Wednesday, June 24, 2015

Q is for Quarry by Sue Grafton

Kinsey is asked to help two detectives from the Santa Teresa Police Department with a cold case. The detectives, Dolan and Stacey, have been with the department for many years and are in ill health. In 1969, a young woman was stabbed and her body dumped. The authorities were never able to identity her or the killer. Now, eighteen years later, Kinsey reviews the old files and works with Dolan and Stacey to interview old witnesses. Will a new set of eyes be enough to crack the case, or has too much time passed for a resolution?

Wednesday, June 17, 2015

A Brush with Death by Elizabeth J. Duncan

Spa owner Penny Brannigan has just moved into the cottage that she inherited from her friend, Emma. While going through Emma's possessions, Penny discovers that Emma had been in love with a woman named Alys Jones, who was a promising painter. Alys died in a hit-and-run near Emma's home forty years ago. With the police's blessing, Penny and her friends work together to find out if Alys' death was an accident or murder. A Brush with Death is the second book in the Penny Brannigan series.

Tuesday, June 16, 2015

Disclaimer by Renee Knight

Someone knows Catherine Ravenscroft's secret and has written a book about it. The names have been changed, but Catherine is sure the novel is about her. More intriguingly, how did the book get on her bedside table? Soon it becomes clear that someone wants to destroy Catherine--but who? The only other person who knew her secret is dead. A good read-alike for readers who like Ruth Rendell's psychological novels.

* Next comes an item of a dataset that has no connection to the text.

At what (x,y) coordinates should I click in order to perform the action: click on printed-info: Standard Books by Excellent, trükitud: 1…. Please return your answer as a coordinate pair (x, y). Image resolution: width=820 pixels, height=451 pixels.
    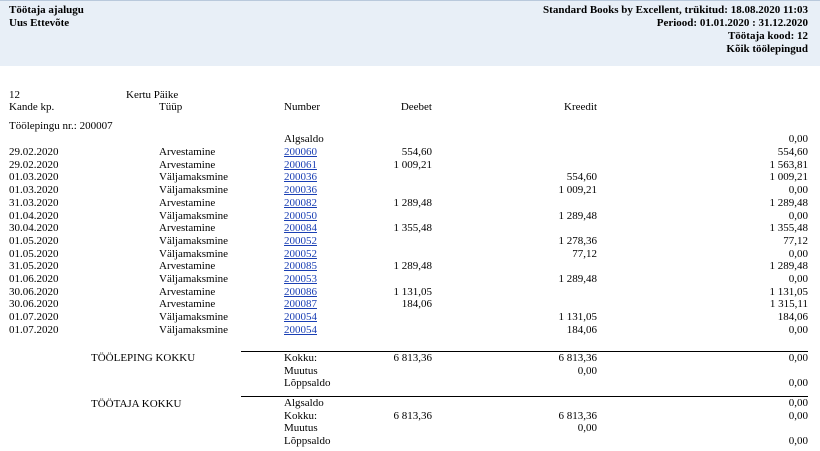
    Looking at the image, I should click on (676, 10).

Enchanted August by Brenda Bowen

Lottie and Rose are two moms with young children, and are feeling overwhelmed with their lives. When they spot a notice on the school bulletin board advertising a cottage for rent in Maine for the month of August, they jump at the chance to get away and relax without their families. Hopewell Cottage turns out not to be a small cottage, but a very large home on Little Lost Island, with many bedrooms and a lot of charm. Lottie and Rose have gotten two other people to rent the cottage with them for the month--actress Caroline Dester and seventy-ish Beverly Fisher. None of the four know each other before they head off for their month away, but soon they are sharing meals and confidences. Enchanted August is a humorous tale of friendship and how the magic of a new place might just change one's life for the better.

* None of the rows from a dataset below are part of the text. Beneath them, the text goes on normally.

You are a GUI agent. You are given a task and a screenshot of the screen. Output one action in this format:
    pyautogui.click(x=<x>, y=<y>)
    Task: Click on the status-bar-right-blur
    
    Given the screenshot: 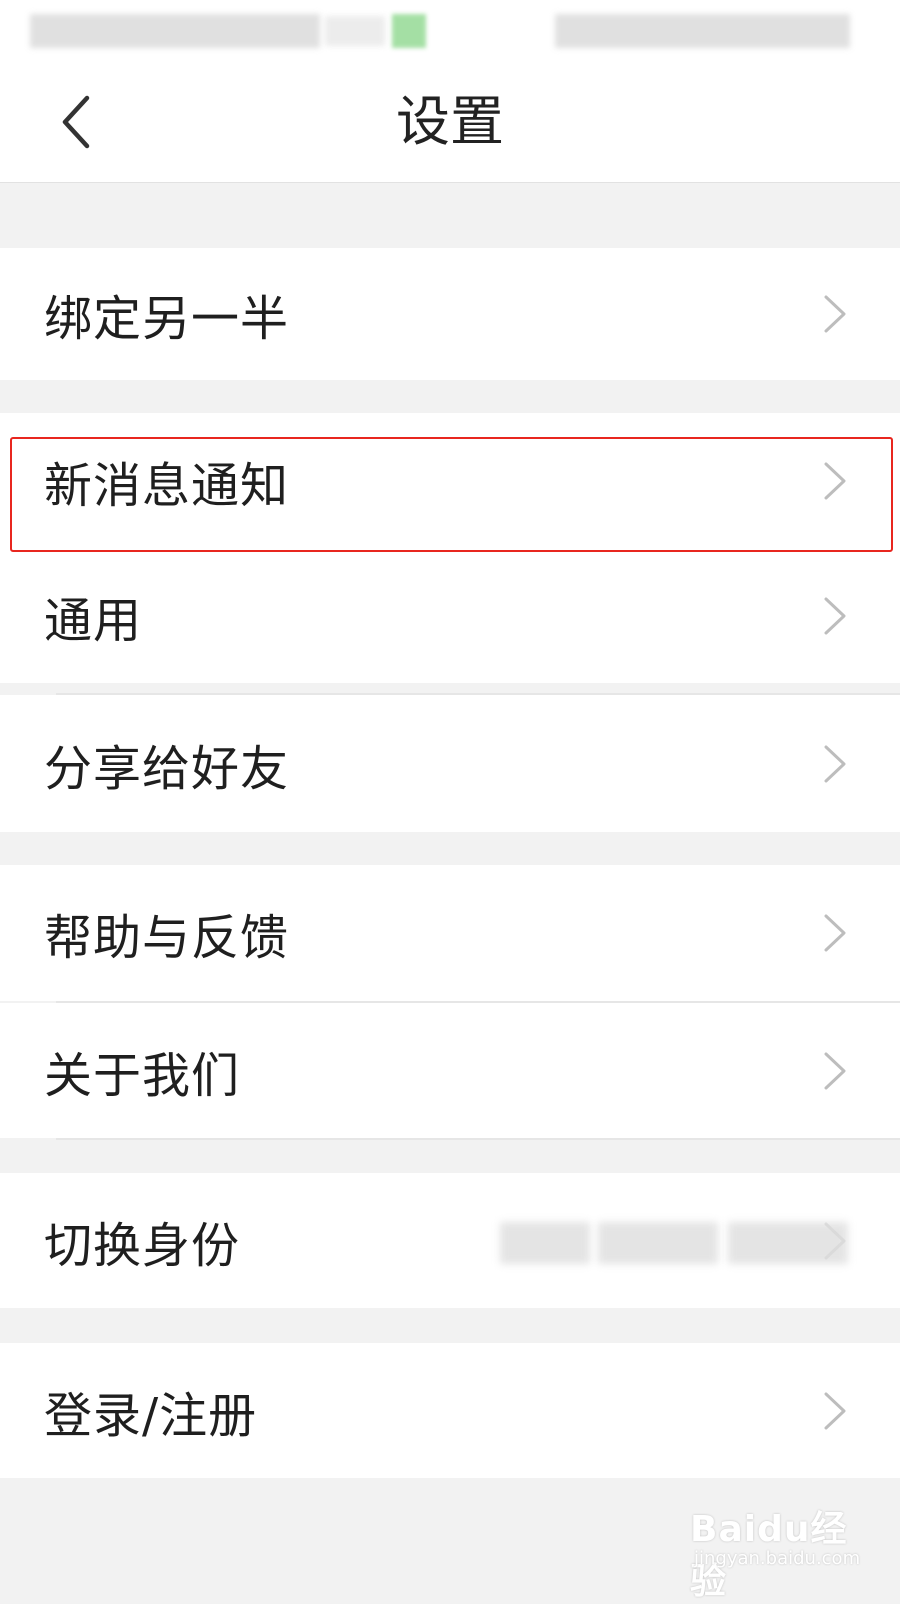 What is the action you would take?
    pyautogui.click(x=702, y=31)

A Place for Us by Harriet Evans

Martha Winter is turning eighty and having a big family party, at which she plans on revealing a secret. Martha and her husband, David (a famous cartoonist) have built what looks like, from the outside, an idyllic life at Winterfold, their home in Surrey. Their granddaughters, Lucy and Cat, now grown, remember it that way too. For Martha and David's three children, however, there was conflict between Daisy (the middle child) and her siblings--eldest Bill and youngest Florence. In the novel, the reader explores the family's lives both past and present from many points of view. A Place for Us is an exploration of family relationships and is a real treat for people who enjoy the novels of Joanna Trollope, Rosamunde Pilcher and early Jojo Moyes.

Saturday, June 6, 2015

Eight Hundred Grapes by Laura Dave

When Georgia Ford discovers that her fiancee has a young daughter that she didn't know about, she escapes to her family's vineyard in Sonoma to think about if she still wants to get married.  There, she learns that her family is falling apart. Her father, Dan, whom she adores, has sold the small winery he started to a big corporation that cares more about making money than producing wines with care. Jen, her mother, has reunited with an old love, Henry, even though she's married to Dan. Meanwhile, Georgia's twin brothers, Bobby and Finn, are both in love with Bobby's wife, Margaret. Georgia is determined that the sale of the winery won't go through, but the buyer, Jacob McCarthy, won't back down. Jacob, while an adversary, is surprisingly in tune with Georgia's feelings and the upheaval in her family. Against the backdrop of California's wine country, Dave has written a novel about family ties and the meaning of home.